Befehle von ganz oben sind nicht mehr nötig
Die Kette der Anschläge ist seit der Vertreibung aus Afghanistan nicht abgerissen und ihre blutroten Markierungen auf der Weltkarte reichen längst von Südostasien bis nach Westeuropa und von Marokko bis in den Irak. Nur: Längst scheinen diese Taten auf das Konto selbständig agierender Gruppen und Täter zu gehen, die keine direkten Befehle mehr von bin Laden brauchen, sich aber längst identifizieren mit den Zielen, die der "Scheich" vorgegeben hat - wie bin Laden ehrfurchtsvoll von seinen Anhängern genannt wird.
Der meistgesuchte Terrorist der Welt begann als betuchter Sohn aus guter saudischer Familie. Jugendfreunde wollen wissen, dass sein späterer Weg keineswegs vorgezeichnet war. Nach der sowjetischen Besetzung Afghanistans schloss bin Laden sich aber den von Saudi-Arabien, den USA und Pakistan unterstützten Mudschaheddin an, deren Ziel es war, Afghanistan von den "Ungläubigen" zu befreien.
Es begann in Afghanistan
Aus denselben Beweggründen zog es damals junge militante Muslime aus vielen Ländern nach Afghanistan. In dieser internationalen Brigade unter der Flagge des Propheten wurde die Grundlage geschaffen für die spätere Terror-Organisation. Die jungen Leute halfen nicht nur bei der Vertreibung der Sowjets, sie waren auch intensiver ideologischer Bearbeitung durch islamistische Theoretiker ausgesetzt, die in Orten wie dem pakistanischen Peschawar Unterschlupf gefunden hatten.

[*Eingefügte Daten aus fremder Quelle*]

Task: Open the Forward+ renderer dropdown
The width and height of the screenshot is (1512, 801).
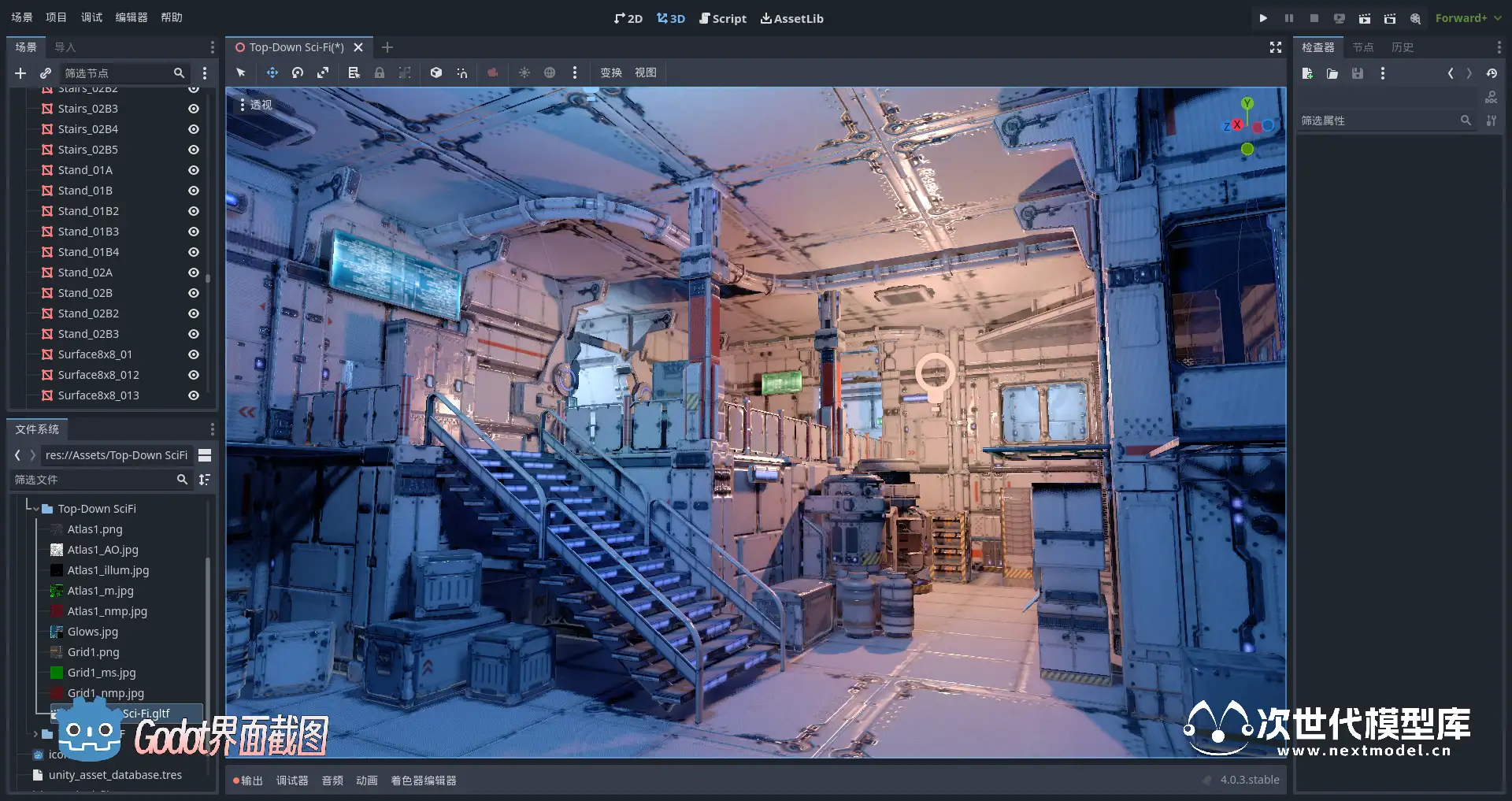Action: pyautogui.click(x=1468, y=18)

Zunächst wollten die "Gotteskrieger" aus Ägypten, Algerien, Saudi-Arabien, dem Jemen und anderen Teilen der arabischen Welt nicht nur Afghanistan befreien, sondern sie wollten am Hindukusch auch für den "Befreiungskampf" daheim trainieren: Wie die "Moslembruderschaft" lehnten sie alle ihre heimischen Herrscher und Regime als illegitim ab und betrieben deren Sturz. Es sollte nicht lange dauern, bis die Ideologen ihnen weisgemacht hatten, dass diese Regime nur das kleinere Übel seien und dass sie sich nur halten könnten, weil das "größere Übel" sie unterstütze und an der Macht halte: Der Westen, besonders die Vereinigten Staaten.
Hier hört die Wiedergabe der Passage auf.